Morning sun is rising over the Essequibo Coast

By Jasmine George- Morning sun is rising over the Essequibo Coast. In the Suddie Housing Scheme, a small flock of black-bellied sheep, two with lambs in tow, are venturing out to begin the day’s grazing. A man on a bicycle follows them, warily watching a rakish brown dog, who pads behind them with his mouth watering.

Neon yellow and pale green butterflies dance in the heating air, jumping from hibiscus blossom to hibiscus blossom and back again, in the dense foliage that lines the street.

Hidden among these jewel-toned insects is a female hummingbird. She rests on a delicate red-black bough for a moment, nearly invisible in the viridescence.
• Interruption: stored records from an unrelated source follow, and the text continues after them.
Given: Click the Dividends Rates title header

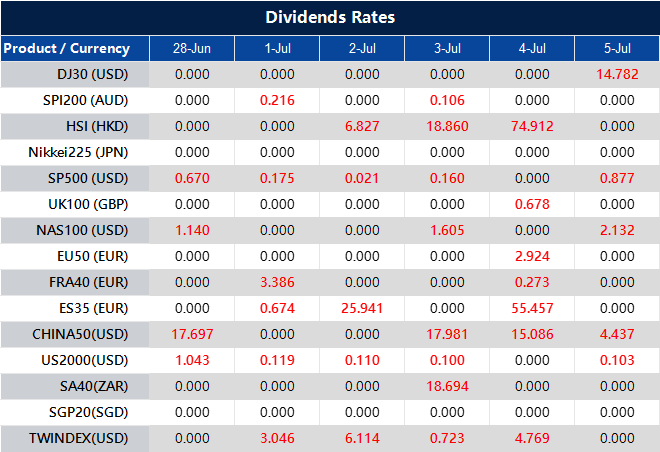Looking at the screenshot, I should (330, 17).
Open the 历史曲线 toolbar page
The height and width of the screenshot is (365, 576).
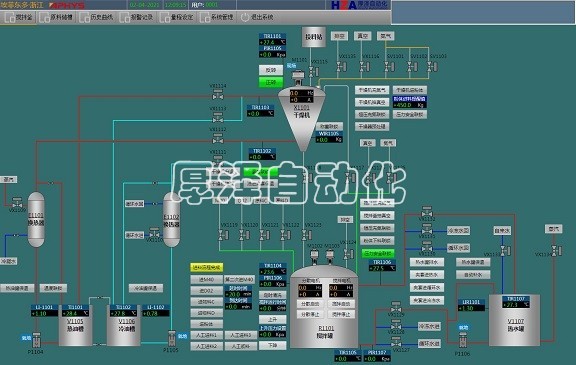pos(97,17)
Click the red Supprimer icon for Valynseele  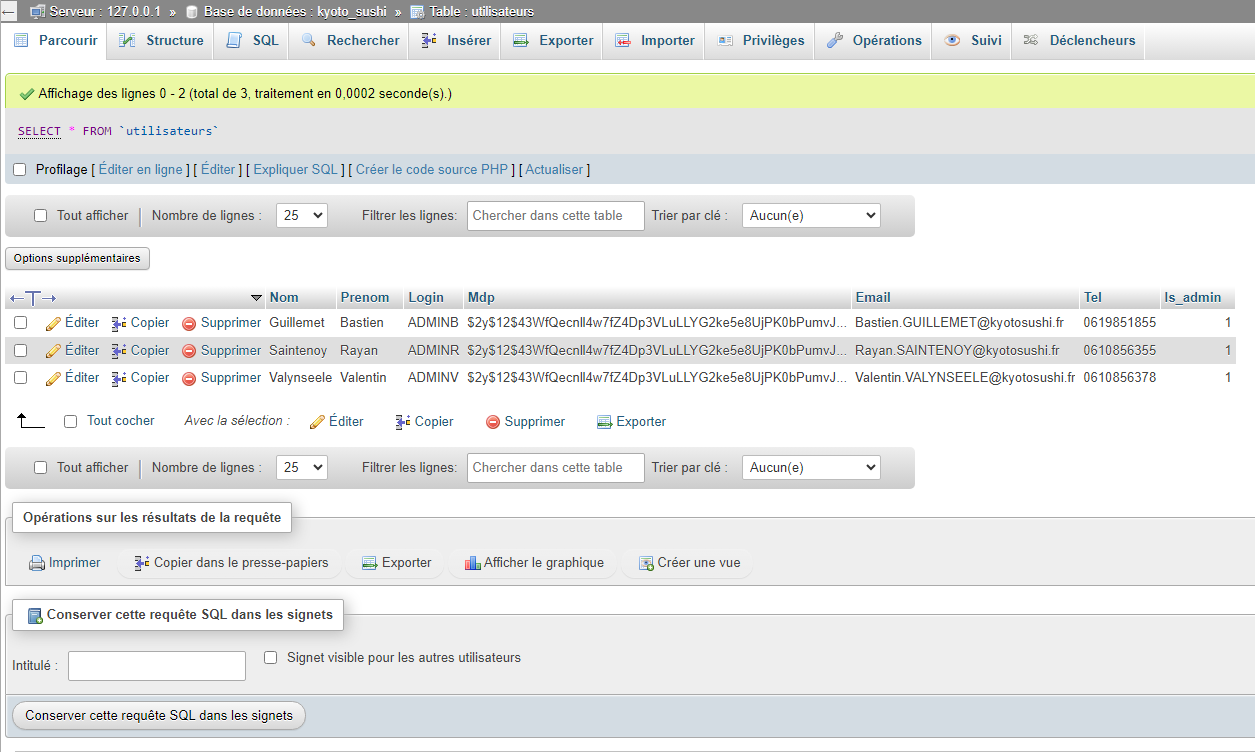tap(189, 378)
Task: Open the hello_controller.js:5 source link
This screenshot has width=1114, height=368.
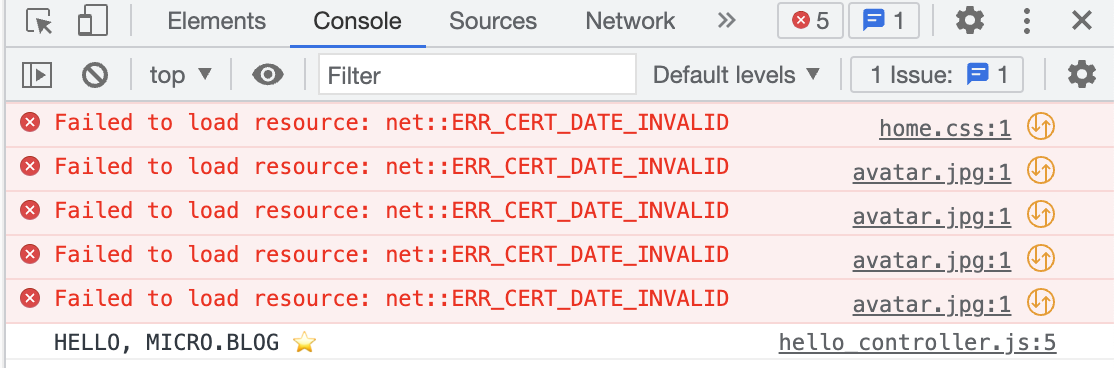Action: coord(917,343)
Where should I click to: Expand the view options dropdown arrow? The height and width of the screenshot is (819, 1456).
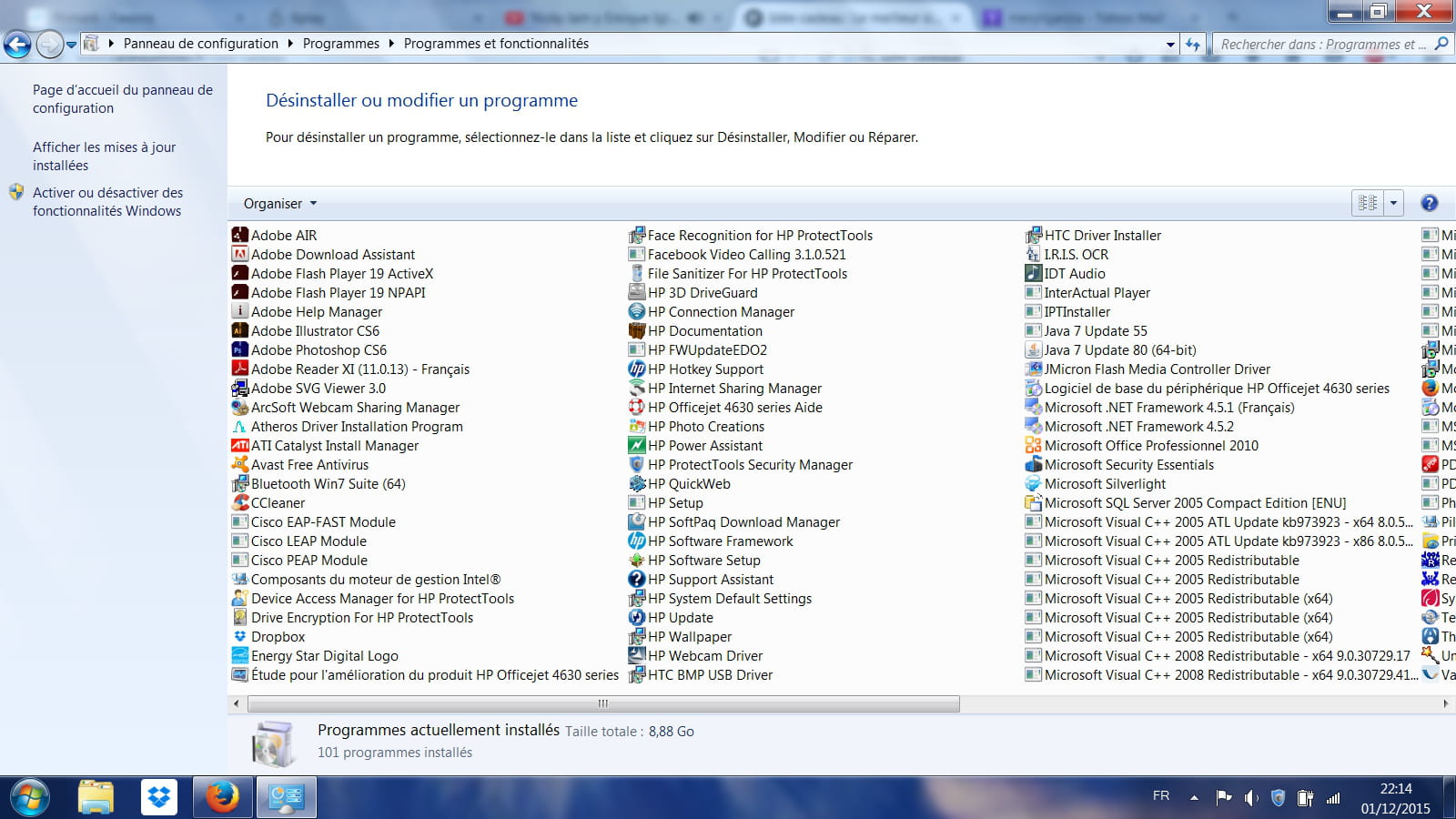click(1393, 204)
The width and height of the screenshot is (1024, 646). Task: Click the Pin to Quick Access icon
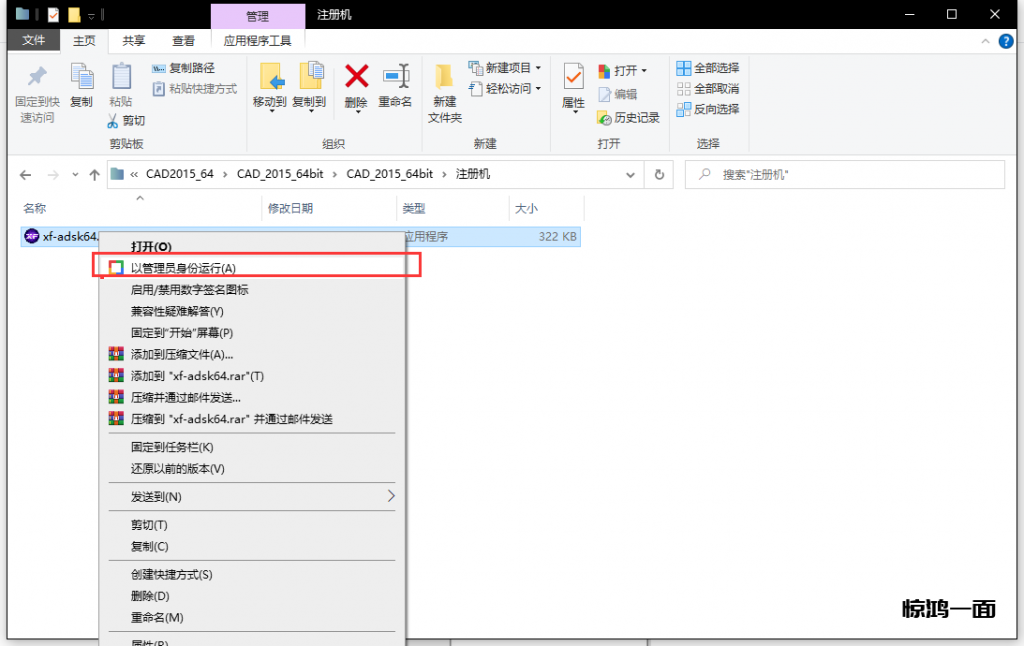coord(37,78)
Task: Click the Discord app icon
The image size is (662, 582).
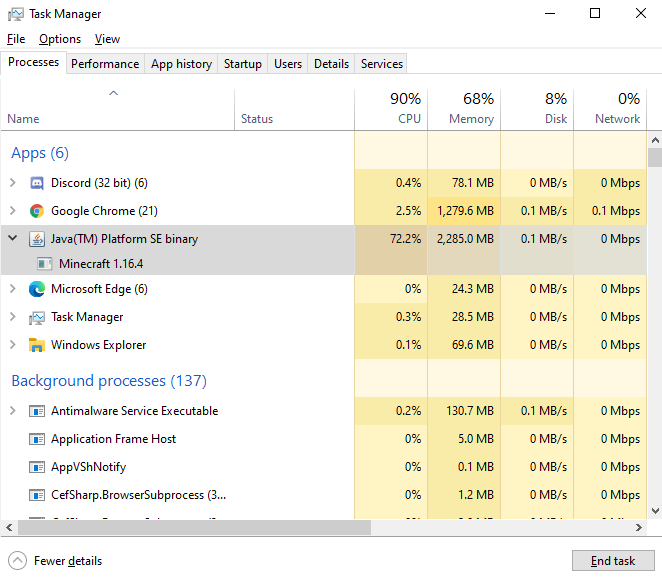Action: coord(37,183)
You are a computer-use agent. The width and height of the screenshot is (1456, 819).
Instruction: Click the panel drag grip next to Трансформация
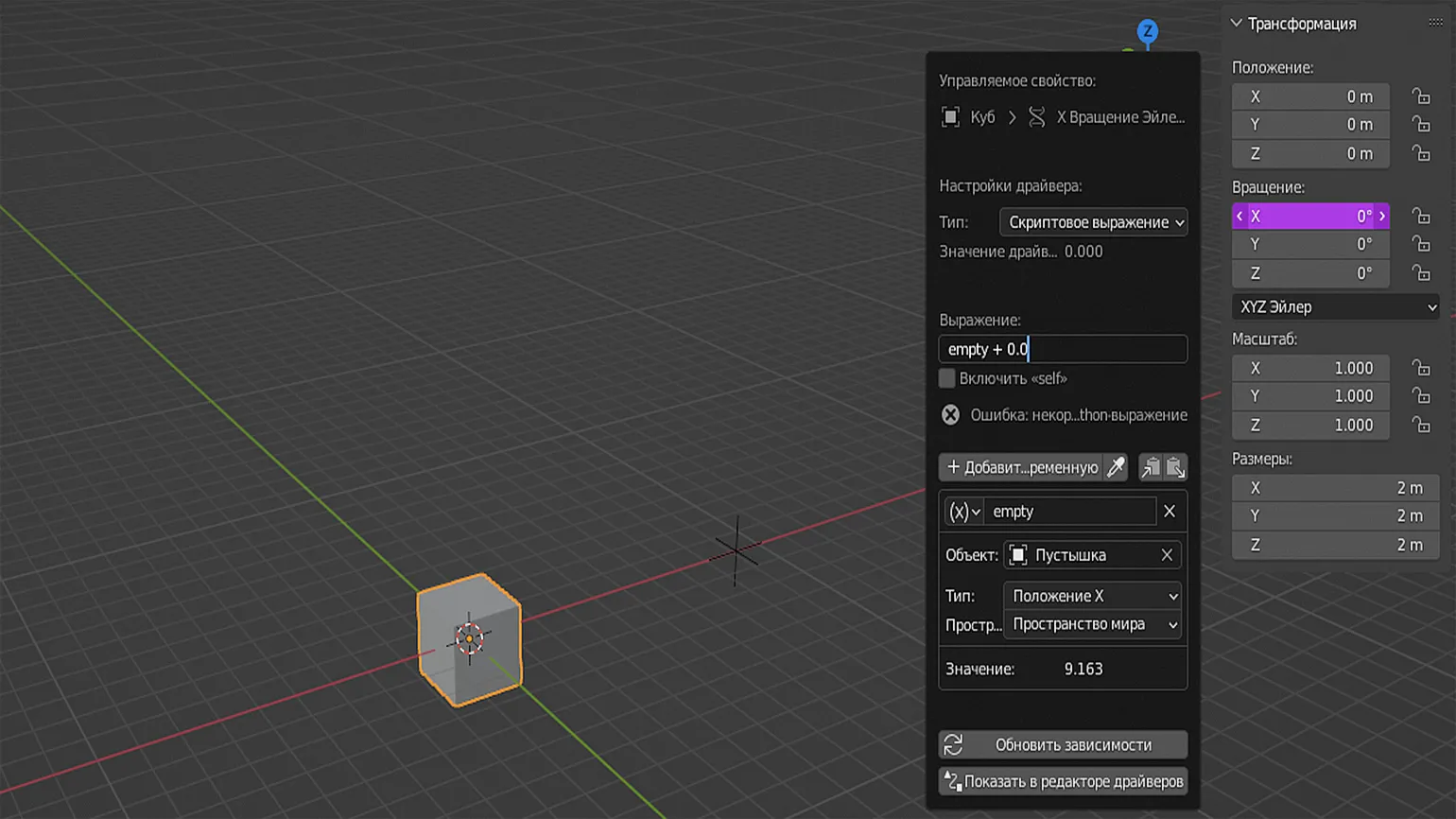[1435, 23]
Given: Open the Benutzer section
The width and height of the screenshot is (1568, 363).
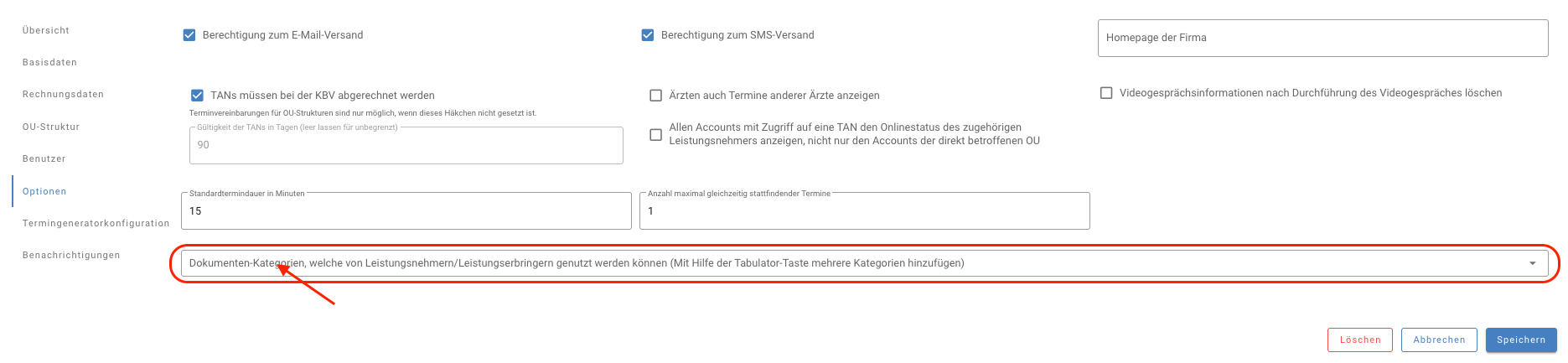Looking at the screenshot, I should coord(44,158).

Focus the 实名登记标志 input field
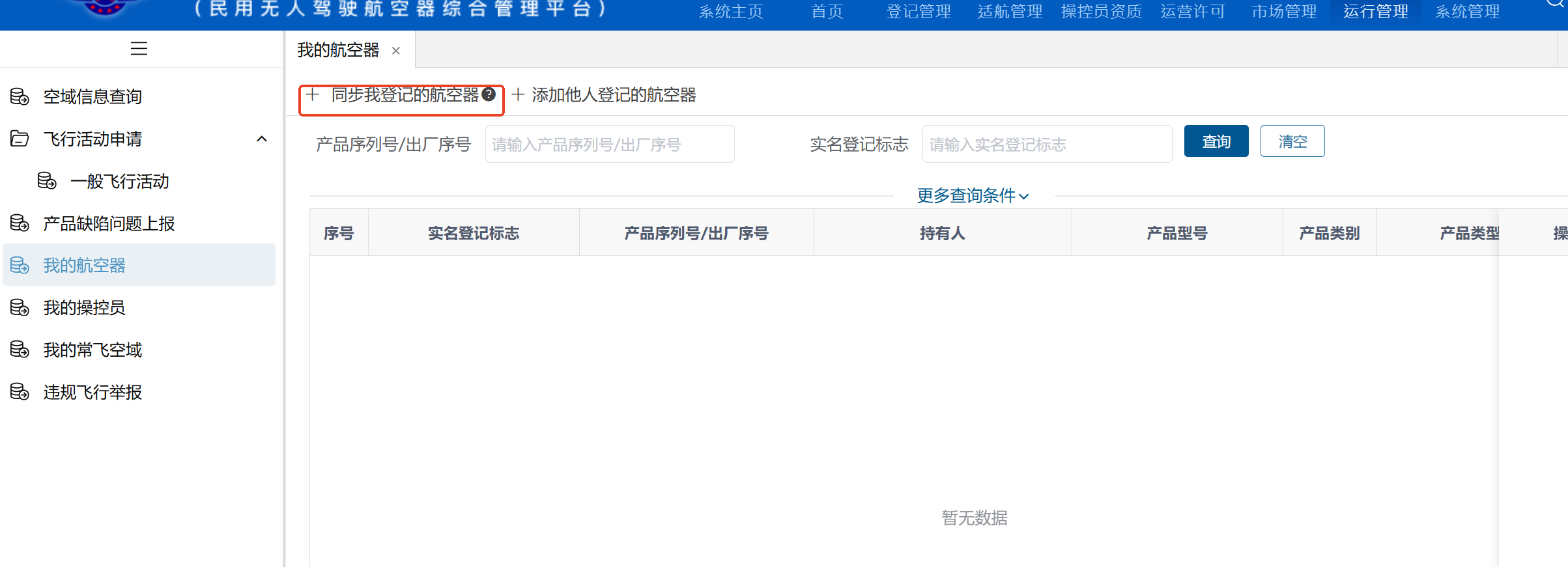click(1047, 144)
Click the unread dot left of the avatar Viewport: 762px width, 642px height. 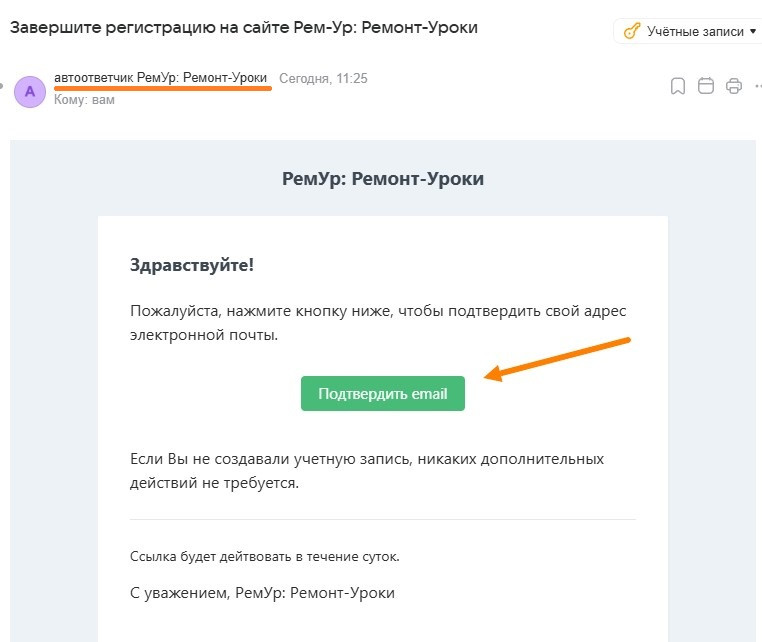[1, 87]
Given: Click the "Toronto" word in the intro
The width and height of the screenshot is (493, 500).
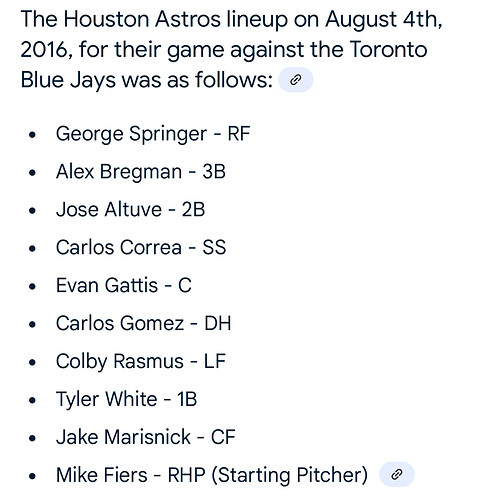Looking at the screenshot, I should [x=388, y=50].
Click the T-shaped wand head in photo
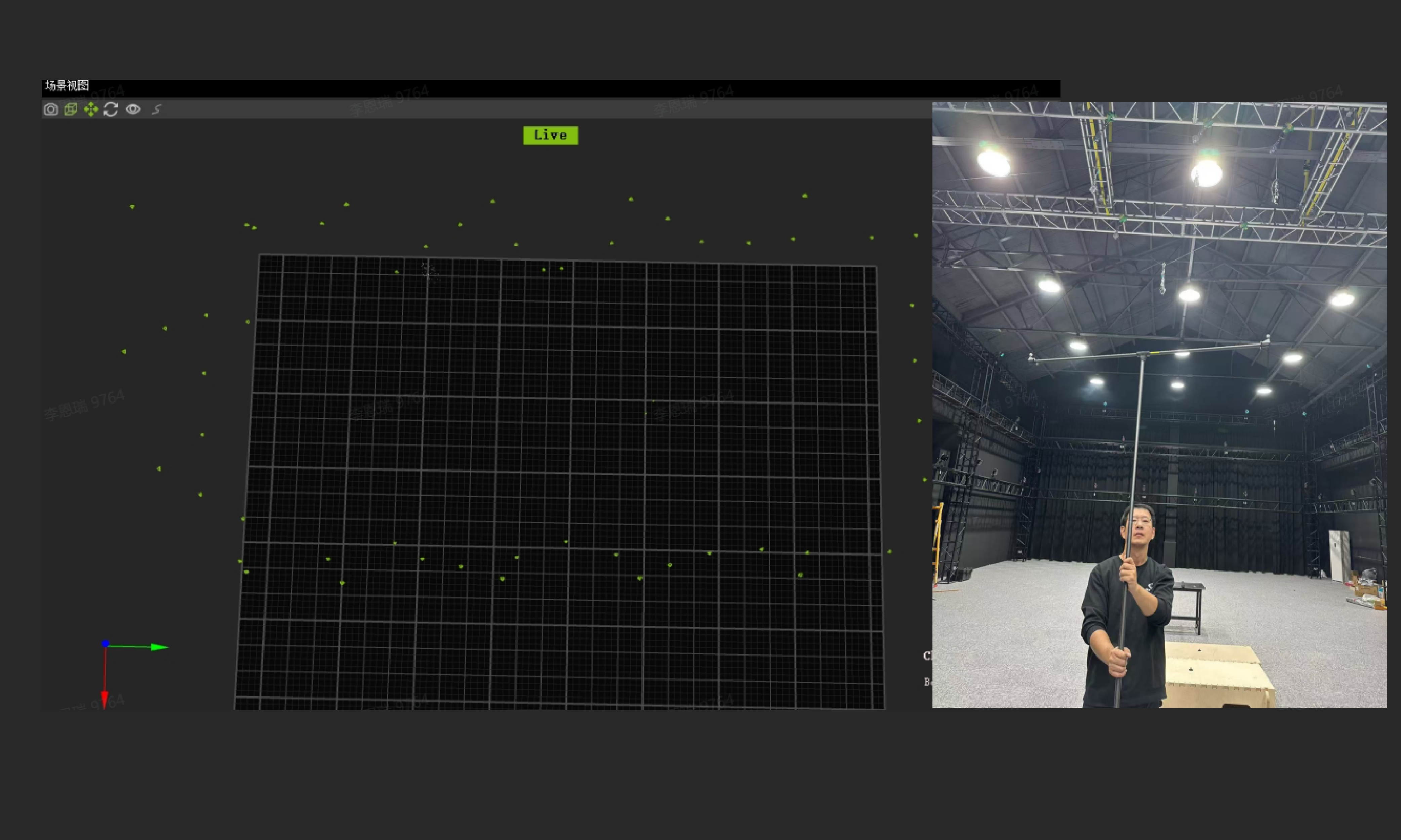 [x=1143, y=356]
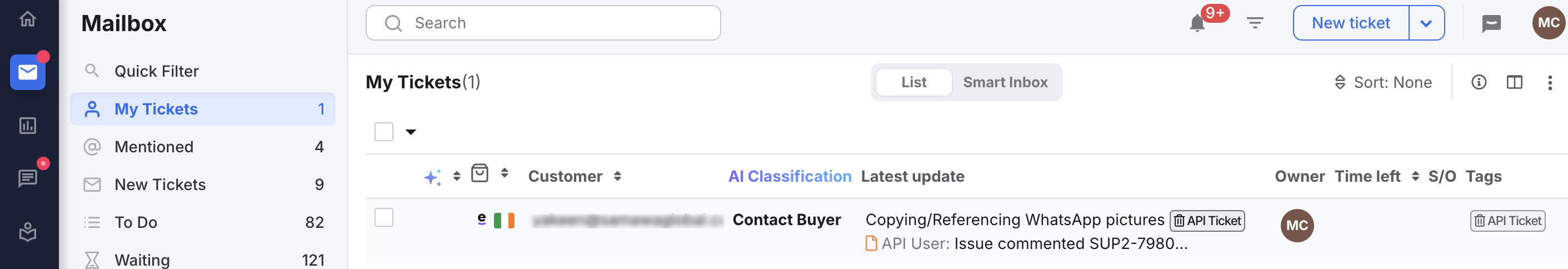Open the Sort: None dropdown
Screen dimensions: 1568x269
(x=1382, y=82)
A careful observer would spy her soft black eyes in the brightening light, but the man on the bicycle is not looking. He has business to attend to.

The brown dog meets a black dog, the latter squirming from beneath a fence to greet the former. A friend of his, it seems. They touch noses, collapse onto the sand to wrestle, growling and snarling good-naturedly.

One of the lambs bleats fearfully at the noise. The man thinks of when he was a child–pelting stones at these yard dogs and fleeing on bare feet when they saw fit to chase him, raising a cloud of dust as he ran.

Scenes from Suddie back dam, Essequibo Coast- The rice field

A shadow passes over the street. The stretched wings of the roadside hawk cause the little denizens of the scheme to scatter–the little brown geckoes and blue-green iguanas in particular.

The roadside hawk seeks them–he sees all, but he has business to attend to. His mate nests in a turpentine mango tree. Their young squall for their breakfast, and, in his deadly beak, he holds the body of a blue-gray tanager.

On the power lines outside of the Jaigobin supermarket, six kiskadees are having an argument. Someone has dropped an entire packet of plantain chips on the road. Obviously, this prize should go to the largest and handsomest, he with the brightest yellow belly, but all six birds believe that they are he. So they buse.

They scream like children. They pick feathers, showering the street with black and yellow. When the matter is settled, they look down to see that the chips have been carried off by a black-and white tanager.

The man on the bicycle comes to his destination. A small clearing, shaded thickly by tamarind trees, shot through with clumps of wild cane. A trench runs through it, sporting huge, pink blossoms, some opened., some half-opened, some still tight buds, reaching up from the water, between the wide flat lily pads.

He sighs to himself with muted relief as his sheep stream into the clearing, one of the lambs headbutting his mother to nurse. He will lose no more lambs this season, but he does not know it.